• _Exercise description_
Without the pictures, retype each line below exactly as it stands.

• _Records drawn from a dataset_
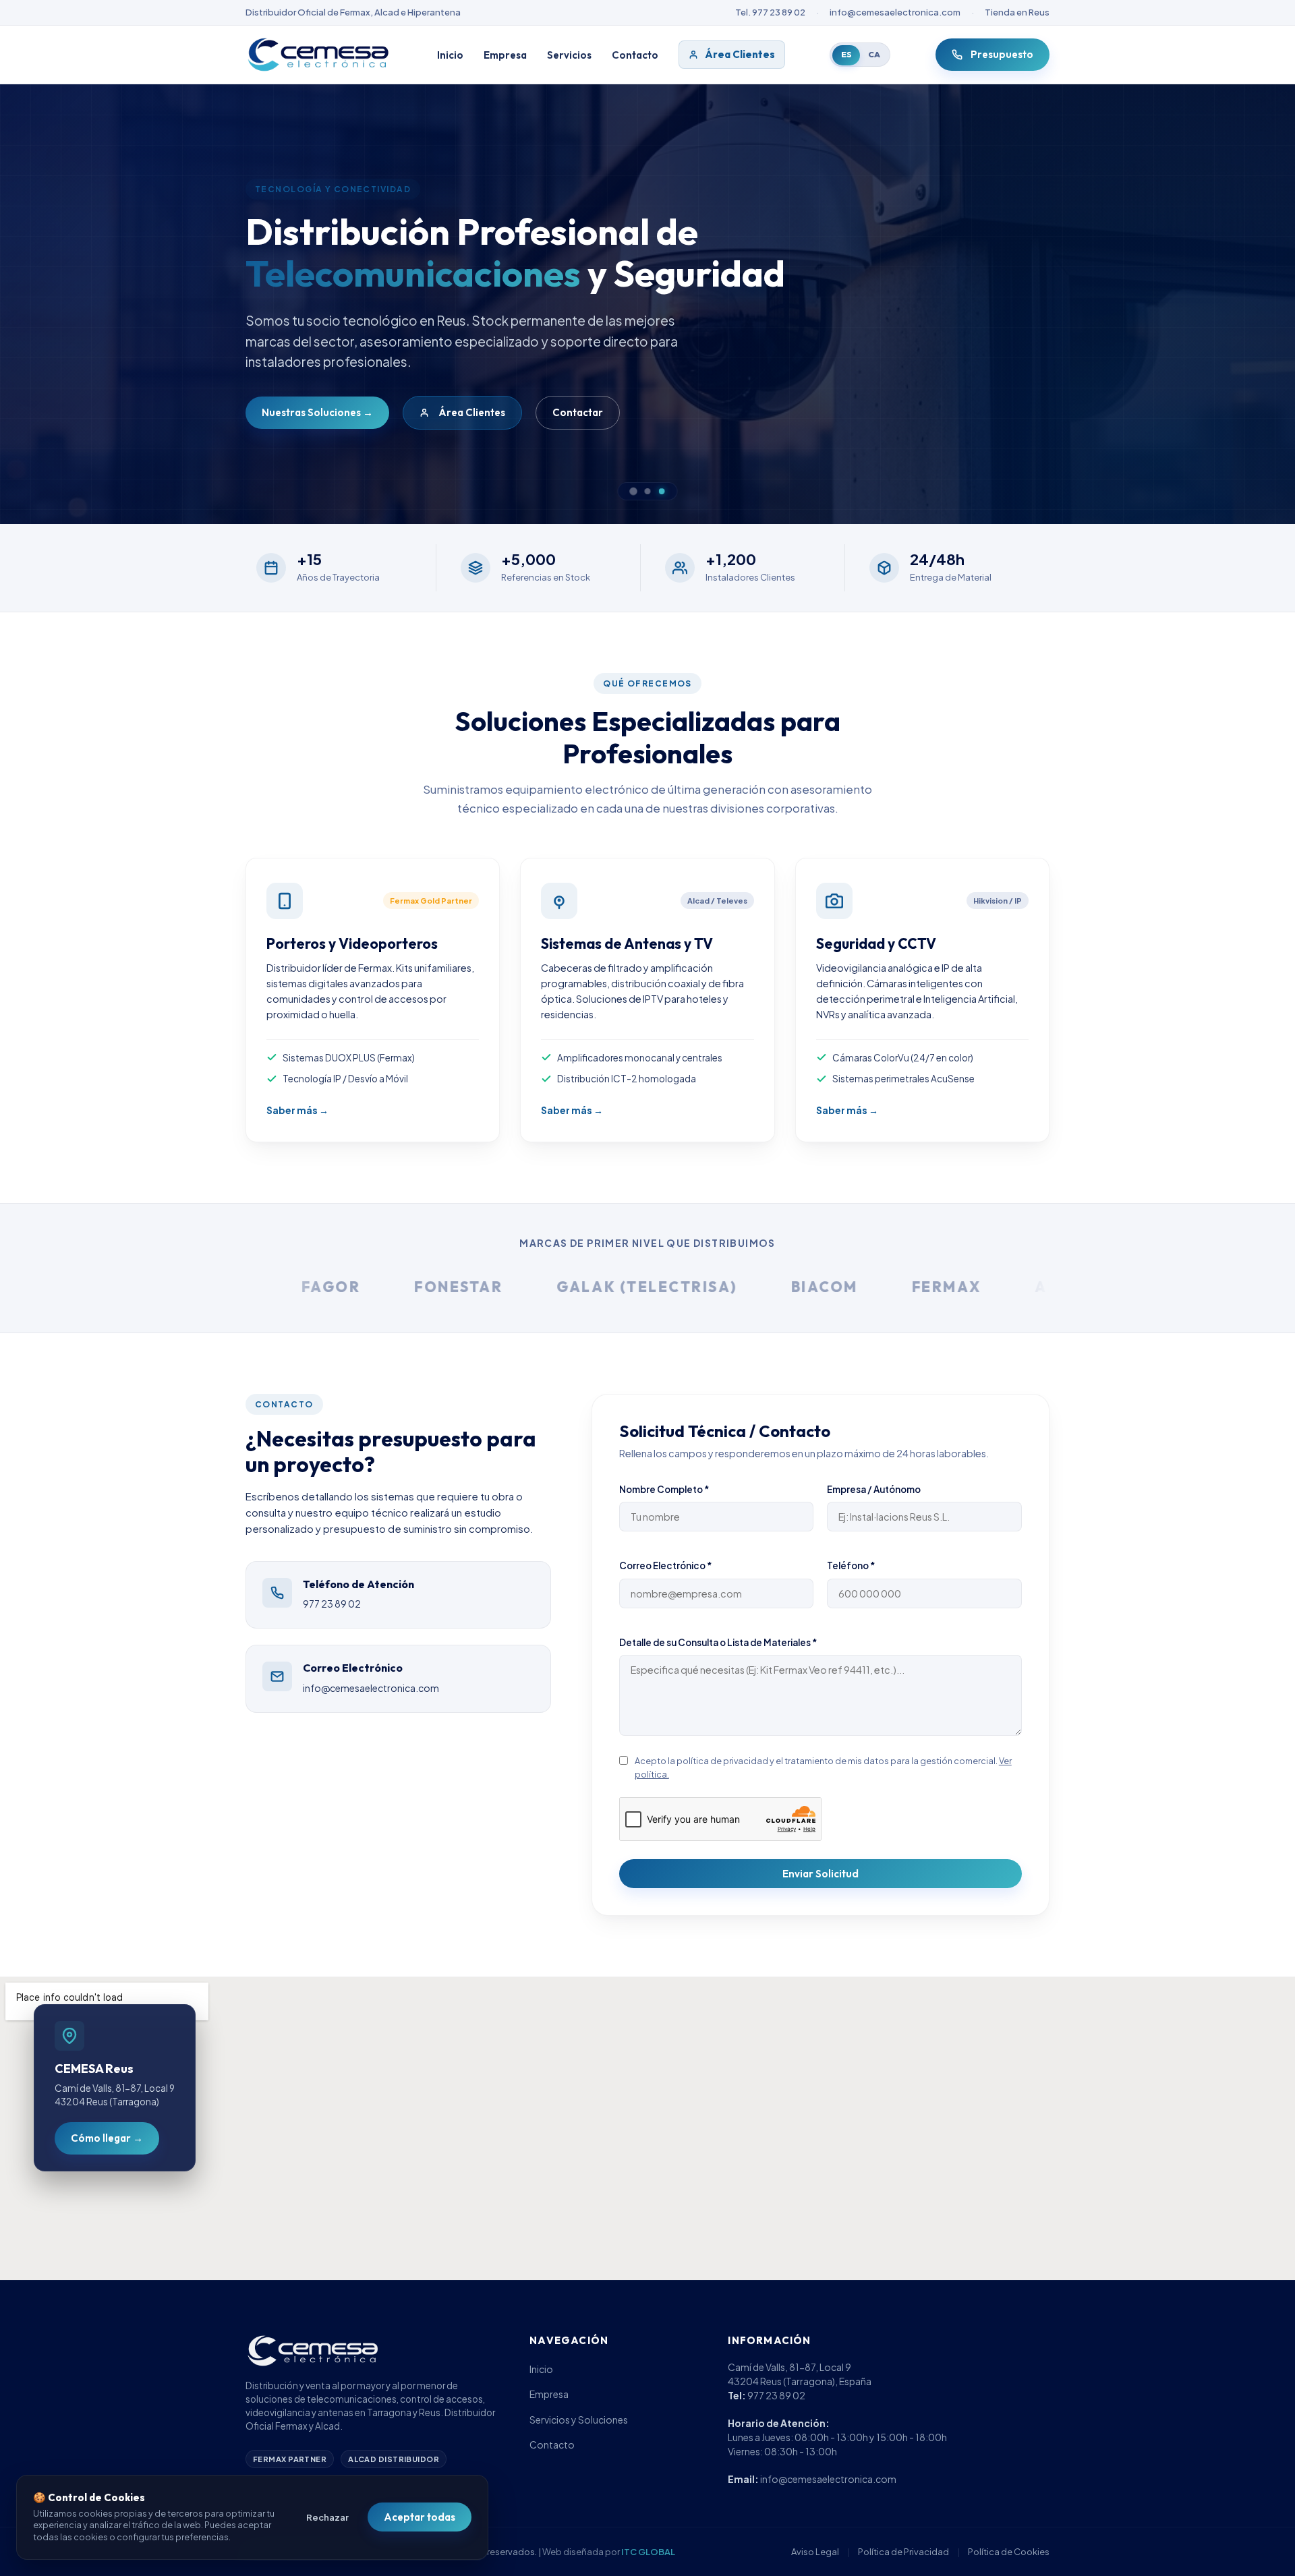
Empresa (505, 55)
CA (874, 54)
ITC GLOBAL (648, 2551)
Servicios (569, 55)
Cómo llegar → (107, 2138)
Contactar (577, 412)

• _Task answer_
Empresa (505, 55)
CA (874, 54)
ITC GLOBAL (648, 2551)
Servicios (569, 55)
Cómo llegar → (107, 2138)
Contactar (577, 412)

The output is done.